● **What the task asks**: Only the lines below from the one containing "Viewport: 319px width, 2380px height." through the last line should be set down, exactly as written and with no pictures.

● **Extracted data**:
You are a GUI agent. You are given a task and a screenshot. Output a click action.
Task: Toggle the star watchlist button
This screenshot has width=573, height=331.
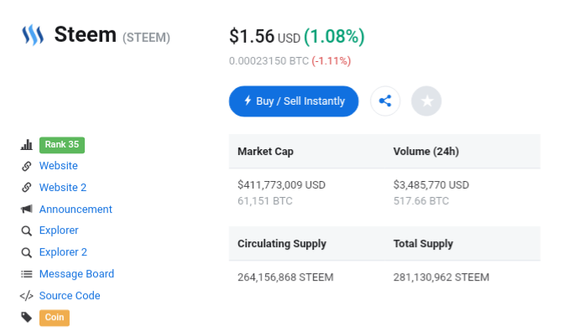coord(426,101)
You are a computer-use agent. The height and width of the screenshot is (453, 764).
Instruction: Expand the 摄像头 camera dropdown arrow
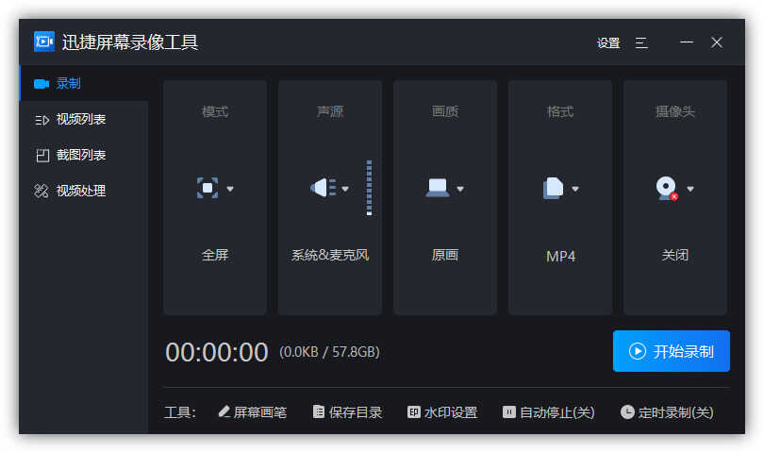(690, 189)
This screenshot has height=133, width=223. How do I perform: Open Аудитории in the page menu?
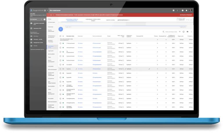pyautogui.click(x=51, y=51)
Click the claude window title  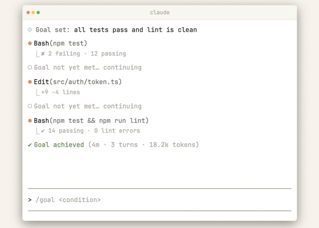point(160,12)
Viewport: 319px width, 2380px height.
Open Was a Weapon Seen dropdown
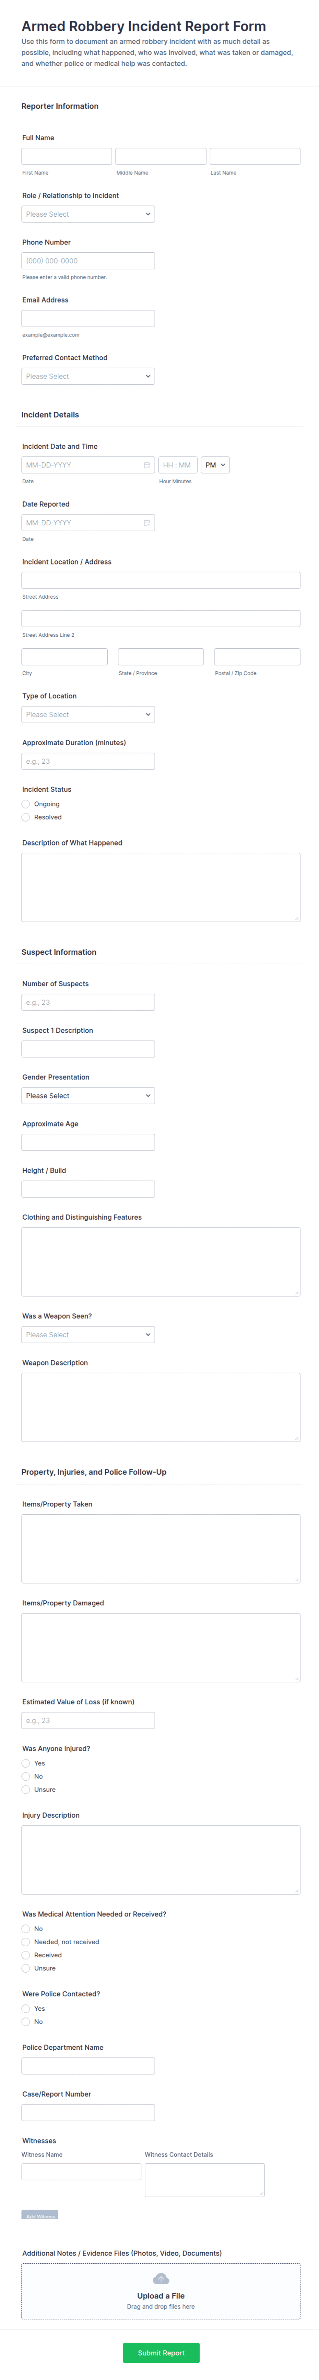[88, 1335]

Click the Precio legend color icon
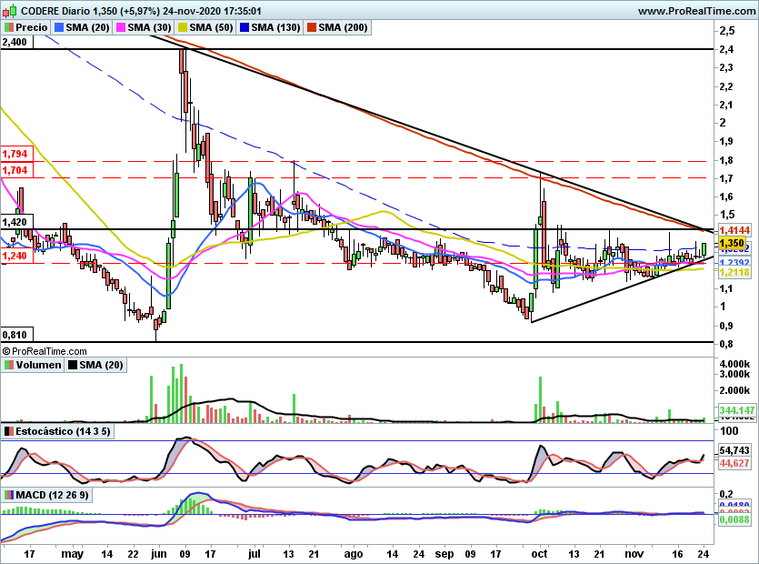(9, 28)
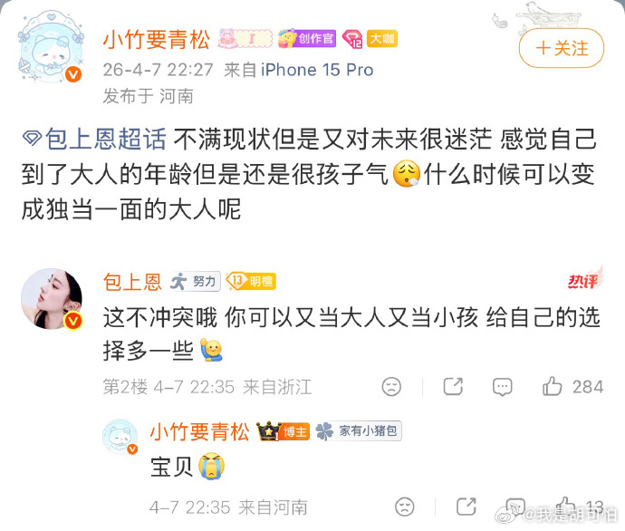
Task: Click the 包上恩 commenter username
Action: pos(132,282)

● **Exercise output**:
Viewport: 319px width, 2380px height.
Open Was a Weapon Seen dropdown
[88, 1335]

Click the Precio legend color icon
(9, 28)
Task: Click the 包上恩 commenter username
Action: pos(132,282)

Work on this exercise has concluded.